All three planets orbit their star at a distance closer than Mercury orbits the Sun, completing their orbits in just five, 15, and 24 days, researchers said.

The team discovered the new planets by detecting the wobble of the star HD 7924 as the planets orbited and pulled on the star gravitationally.

The Automated Planet Finder (APF) Telescope at Lick Observatory in California and W M Keck Observatory on Maunakea, Hawaii traced out the planets' orbits over many years using the Doppler technique that has successfully found hundreds of mostly larger planets orbiting nearby stars.
 

The Automatic Photometric Telescope (APT) at Fairborn Observatory in Arizona made crucial measurements of the brightness of HD 7924 to assure the validity of the planet discoveries.

"We initially used APF like a regular telescope, staying up all night searching star to star. But the idea of letting a computer take the graveyard shift was more appealing after months of little sleep. So we wrote software to replace ourselves with a robot," said University of Hawaii at Manoa graduate student BJ Fulton.

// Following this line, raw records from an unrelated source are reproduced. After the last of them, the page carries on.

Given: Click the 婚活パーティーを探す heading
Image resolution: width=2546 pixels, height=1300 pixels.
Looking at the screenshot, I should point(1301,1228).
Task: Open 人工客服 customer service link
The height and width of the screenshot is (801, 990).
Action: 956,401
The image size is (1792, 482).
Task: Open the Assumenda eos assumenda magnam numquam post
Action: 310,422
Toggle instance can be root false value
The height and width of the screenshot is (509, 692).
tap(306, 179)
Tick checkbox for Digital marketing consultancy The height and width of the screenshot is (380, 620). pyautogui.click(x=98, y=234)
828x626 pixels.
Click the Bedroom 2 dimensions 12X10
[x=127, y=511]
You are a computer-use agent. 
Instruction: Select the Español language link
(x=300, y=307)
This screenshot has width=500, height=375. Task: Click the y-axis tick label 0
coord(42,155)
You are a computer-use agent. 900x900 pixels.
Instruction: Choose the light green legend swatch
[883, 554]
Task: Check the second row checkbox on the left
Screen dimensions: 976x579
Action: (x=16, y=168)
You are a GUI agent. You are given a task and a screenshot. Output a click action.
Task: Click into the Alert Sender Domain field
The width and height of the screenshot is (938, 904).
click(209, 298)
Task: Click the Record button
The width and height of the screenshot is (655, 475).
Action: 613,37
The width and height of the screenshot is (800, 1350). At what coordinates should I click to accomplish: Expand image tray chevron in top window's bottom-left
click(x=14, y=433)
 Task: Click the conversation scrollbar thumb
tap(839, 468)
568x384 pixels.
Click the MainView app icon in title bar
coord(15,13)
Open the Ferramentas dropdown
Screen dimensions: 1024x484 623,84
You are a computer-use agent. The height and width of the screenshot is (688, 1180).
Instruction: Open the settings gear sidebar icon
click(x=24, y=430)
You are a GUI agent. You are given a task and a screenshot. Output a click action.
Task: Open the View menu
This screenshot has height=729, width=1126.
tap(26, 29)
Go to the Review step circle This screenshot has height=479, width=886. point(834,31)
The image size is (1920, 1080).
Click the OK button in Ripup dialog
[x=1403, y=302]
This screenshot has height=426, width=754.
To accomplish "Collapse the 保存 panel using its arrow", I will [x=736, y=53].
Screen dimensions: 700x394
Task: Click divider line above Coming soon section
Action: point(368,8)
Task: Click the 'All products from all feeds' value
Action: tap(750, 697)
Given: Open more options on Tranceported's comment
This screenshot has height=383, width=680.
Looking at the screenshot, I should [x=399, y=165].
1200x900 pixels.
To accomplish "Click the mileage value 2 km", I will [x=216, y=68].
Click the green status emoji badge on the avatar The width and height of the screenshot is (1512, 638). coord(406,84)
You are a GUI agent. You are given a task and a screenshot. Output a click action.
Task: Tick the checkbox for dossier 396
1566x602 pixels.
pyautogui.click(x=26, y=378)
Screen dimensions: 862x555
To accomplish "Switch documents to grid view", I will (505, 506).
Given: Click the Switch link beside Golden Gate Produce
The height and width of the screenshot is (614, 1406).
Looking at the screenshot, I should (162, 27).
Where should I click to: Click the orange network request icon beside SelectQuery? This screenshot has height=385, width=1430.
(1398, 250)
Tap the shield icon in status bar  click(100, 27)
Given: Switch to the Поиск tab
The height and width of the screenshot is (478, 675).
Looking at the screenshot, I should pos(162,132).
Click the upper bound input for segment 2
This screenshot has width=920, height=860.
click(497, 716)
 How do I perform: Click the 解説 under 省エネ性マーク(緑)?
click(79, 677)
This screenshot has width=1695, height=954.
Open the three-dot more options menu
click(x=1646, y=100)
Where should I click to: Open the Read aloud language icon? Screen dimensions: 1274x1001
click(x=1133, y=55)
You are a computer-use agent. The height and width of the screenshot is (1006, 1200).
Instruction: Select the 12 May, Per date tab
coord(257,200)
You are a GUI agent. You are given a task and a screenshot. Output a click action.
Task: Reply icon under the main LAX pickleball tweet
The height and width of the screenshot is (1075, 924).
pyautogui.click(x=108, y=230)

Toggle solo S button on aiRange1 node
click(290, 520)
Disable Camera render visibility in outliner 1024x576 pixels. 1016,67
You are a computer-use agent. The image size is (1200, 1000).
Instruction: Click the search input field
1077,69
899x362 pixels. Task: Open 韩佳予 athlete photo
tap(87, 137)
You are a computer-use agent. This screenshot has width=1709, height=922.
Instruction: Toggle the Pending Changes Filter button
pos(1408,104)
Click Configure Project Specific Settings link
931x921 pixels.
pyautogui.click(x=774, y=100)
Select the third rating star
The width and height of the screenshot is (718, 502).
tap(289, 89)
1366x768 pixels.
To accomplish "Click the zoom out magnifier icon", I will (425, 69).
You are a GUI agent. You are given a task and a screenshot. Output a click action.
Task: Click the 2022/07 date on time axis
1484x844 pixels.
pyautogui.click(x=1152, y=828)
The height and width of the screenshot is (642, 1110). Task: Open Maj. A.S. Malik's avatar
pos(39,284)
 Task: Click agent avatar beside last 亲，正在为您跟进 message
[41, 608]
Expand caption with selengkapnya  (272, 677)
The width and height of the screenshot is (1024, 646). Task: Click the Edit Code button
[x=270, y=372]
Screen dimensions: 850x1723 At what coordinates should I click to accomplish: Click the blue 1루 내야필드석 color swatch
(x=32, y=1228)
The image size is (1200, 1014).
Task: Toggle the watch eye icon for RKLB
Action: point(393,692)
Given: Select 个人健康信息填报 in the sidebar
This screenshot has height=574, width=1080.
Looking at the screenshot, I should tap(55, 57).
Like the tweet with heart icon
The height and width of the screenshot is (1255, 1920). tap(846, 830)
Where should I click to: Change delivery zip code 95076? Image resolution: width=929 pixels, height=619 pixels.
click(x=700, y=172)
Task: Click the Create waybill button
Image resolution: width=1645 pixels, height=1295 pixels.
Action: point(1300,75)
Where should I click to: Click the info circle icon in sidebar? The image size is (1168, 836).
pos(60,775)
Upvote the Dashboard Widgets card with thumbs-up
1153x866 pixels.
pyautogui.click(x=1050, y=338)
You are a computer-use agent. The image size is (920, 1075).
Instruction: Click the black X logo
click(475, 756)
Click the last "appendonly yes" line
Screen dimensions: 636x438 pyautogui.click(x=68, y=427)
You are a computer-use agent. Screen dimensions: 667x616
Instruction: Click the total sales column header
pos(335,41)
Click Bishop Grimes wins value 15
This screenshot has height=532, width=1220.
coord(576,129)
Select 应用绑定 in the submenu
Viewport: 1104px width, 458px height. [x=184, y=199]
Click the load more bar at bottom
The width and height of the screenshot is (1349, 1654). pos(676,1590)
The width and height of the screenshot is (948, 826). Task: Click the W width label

The Keck Observatory found the first evidence of planets orbiting HD 7924, discovering the innermost planet in 2009 using the HIRES instrument installed on the 10-meter Keck I telescope.

It took five years of additional observations at Keck Observatory and the year-and-a-half campaign by the APF Telescope to find the two additional planets orbiting HD 7924.

This discovery shows the type of planetary system that astronomers expect to find around many nearby stars in the coming years, researchers said.

"The three planets are unlike anything in our solar system, with masses 7-8 times the mass of Earth and orbits that take them very close to their host star," said the University of California, Berkeley, graduate student Lauren Weiss.

The finding appears in the Astrophysical Journal.